The deer, still suspecting nothing, move slowly to their fate. Presently one woman, to the rear, and then another, gets up in the open and beats her jacket on the rock behind which she had been hiding. This scares the creatures forward in the right direction, and drives them within the reach of the men. Directly they come within bowshot their doom is sealed. So skilful are the hunters that no man expends more than an arrow apiece on the deer. The whole herd is killed with the greatest celerity.
The carcases are retrieved and skinned, and immense feasting follows. These manœuvres are repeated day after day throughout the whole season, until the snow begins to appear again on the higher ranges, and the arctic summer is on the wane. Gradually the tribesfolk move off again towards the lower grounds, the south, and the sea, transporting with them huge bundles of invaluable skins and a great quantity of deer hams, until one by one they reach the various points of water where they left and stored their boats on the up-country trip.
There is no general point of assembly on the return journey. Each tribe takes its own course and works its way back towards its own territory unaccompanied [[246]]by the others. The women and children get a brief spell of rest when they reach the coast, while the men put in a few days seal hunting, to provision the homeward voyage. Finally, the umiaks are launched again and reloaded to the very gunwales; the sails are hoisted, and the fleet draws away through the archipelagoes of the coast to its port of registration!
Not infrequently on one of these big summer hunting expeditions, traces are discovered of a winter deer hunting party which had been overtaken by disaster. The evidences of some tragedy lie there for all to read: the sled torn to pieces, weapons scattered about, small boxes lying here and there, and bones—human, canine or vulpine—all over the place. Hunger, perhaps, overtook the party; sickness followed. Wolves attacked, or the hungry team of dogs got out of hand and tore down the hunters, who were unable successfully to defend themselves. The writer could instance many a savage incident of this description.

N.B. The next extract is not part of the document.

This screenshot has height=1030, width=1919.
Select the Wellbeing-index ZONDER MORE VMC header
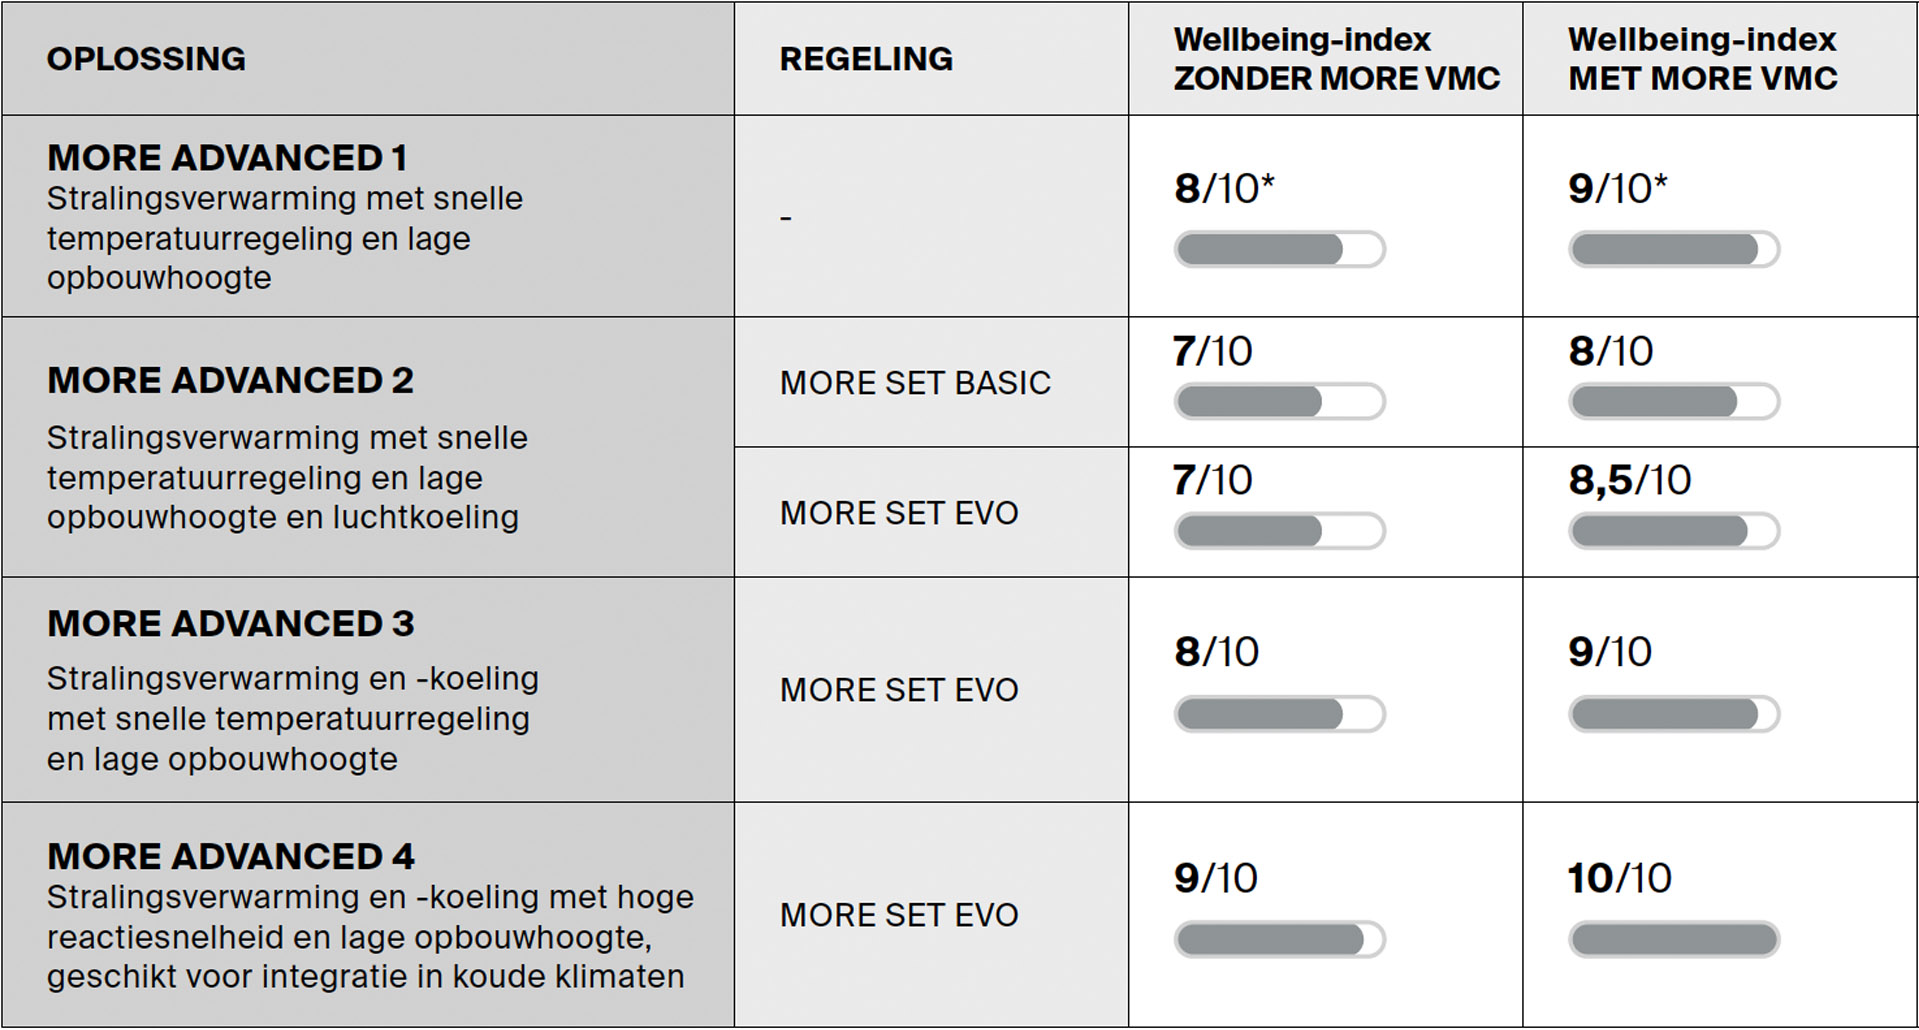1336,59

In a very similar district to the one described in the preceding account of the summer hunting, there was a fiord leading up to a landlocked bay, a favourite resort of the white whales. Regularly each year the hunters of the tribes in the vicinity used to go to hunt these creatures with gun and spear, taking splendid hauls of meat back to the camp, and bales of stout hide to be made into thongs, harness, etc. So much flesh and offal was left about on the scene of action that wolves came to infest the entire region. In early [[247]]spring the fiord afforded a particularly good sealing ground, being so sheltered from the crashing seas outside.